Despite the problems, there is no evidence of elevated levels of lung cancer in the Spokane region due to radon.
Reasons vary, Brennan said. Radon in homes wasn’t measured until the 1980s. Historically, Spokane has had higher smoking rates compared with the state as a whole. And since it may take many years for radon to affect the lungs, many people move and don’t make a connection.
And there’s this: Not everyone exposed to high levels of radon develops lung cancer, just as some lifelong smokers never get lung cancer.

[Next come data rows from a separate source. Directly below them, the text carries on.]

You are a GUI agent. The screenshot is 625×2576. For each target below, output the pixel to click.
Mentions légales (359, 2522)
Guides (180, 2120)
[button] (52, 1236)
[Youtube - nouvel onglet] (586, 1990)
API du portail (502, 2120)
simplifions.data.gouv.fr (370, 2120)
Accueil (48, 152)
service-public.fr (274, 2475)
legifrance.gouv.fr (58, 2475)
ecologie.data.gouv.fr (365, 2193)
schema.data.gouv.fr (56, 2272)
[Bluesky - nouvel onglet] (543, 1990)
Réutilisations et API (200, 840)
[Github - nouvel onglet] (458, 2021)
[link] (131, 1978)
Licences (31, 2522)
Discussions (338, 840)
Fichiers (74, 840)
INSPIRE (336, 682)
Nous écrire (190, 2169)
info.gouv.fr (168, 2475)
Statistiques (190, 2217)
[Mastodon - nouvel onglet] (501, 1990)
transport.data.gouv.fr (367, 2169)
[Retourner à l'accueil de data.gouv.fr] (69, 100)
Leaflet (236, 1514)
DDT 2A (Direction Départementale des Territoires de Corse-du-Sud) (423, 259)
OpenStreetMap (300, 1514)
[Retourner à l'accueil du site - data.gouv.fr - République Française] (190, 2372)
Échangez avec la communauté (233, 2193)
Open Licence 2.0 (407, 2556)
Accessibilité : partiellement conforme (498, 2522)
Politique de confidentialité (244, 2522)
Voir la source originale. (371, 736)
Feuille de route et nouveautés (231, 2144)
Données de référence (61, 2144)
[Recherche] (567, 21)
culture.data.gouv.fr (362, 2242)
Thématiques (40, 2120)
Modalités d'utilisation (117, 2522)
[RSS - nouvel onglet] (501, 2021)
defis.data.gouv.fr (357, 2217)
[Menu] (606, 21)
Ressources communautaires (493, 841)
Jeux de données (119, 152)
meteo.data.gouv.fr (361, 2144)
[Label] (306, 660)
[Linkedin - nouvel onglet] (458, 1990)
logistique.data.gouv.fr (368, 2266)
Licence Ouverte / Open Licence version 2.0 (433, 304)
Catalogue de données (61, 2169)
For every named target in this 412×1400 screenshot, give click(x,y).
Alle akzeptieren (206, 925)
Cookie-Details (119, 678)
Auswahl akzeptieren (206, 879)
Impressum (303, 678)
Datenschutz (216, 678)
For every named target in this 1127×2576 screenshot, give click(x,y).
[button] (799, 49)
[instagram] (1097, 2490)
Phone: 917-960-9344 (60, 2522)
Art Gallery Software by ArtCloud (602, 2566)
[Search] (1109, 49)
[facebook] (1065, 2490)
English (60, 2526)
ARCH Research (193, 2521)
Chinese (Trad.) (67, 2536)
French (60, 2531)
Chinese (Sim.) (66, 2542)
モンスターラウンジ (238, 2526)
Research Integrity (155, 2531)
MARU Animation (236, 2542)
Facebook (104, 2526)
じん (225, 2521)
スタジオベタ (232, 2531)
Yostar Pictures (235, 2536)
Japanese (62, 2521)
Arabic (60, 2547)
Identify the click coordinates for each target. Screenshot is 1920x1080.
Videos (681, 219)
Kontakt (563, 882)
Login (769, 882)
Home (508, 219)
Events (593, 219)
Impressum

“Here’s what we do know: Radiation can cause cancer,” Brennan said. “We know people exposed to high concentrations, in job fields such as mining, have a higher incidence of lung cancer than can be explained. So something was happening that has been causing lung problems for miners.”
Brennan said that what worries him about Spokane homes is that so many of the radon readings are so high.
“That’s why we are encouraging people to test their homes,” Brennan said.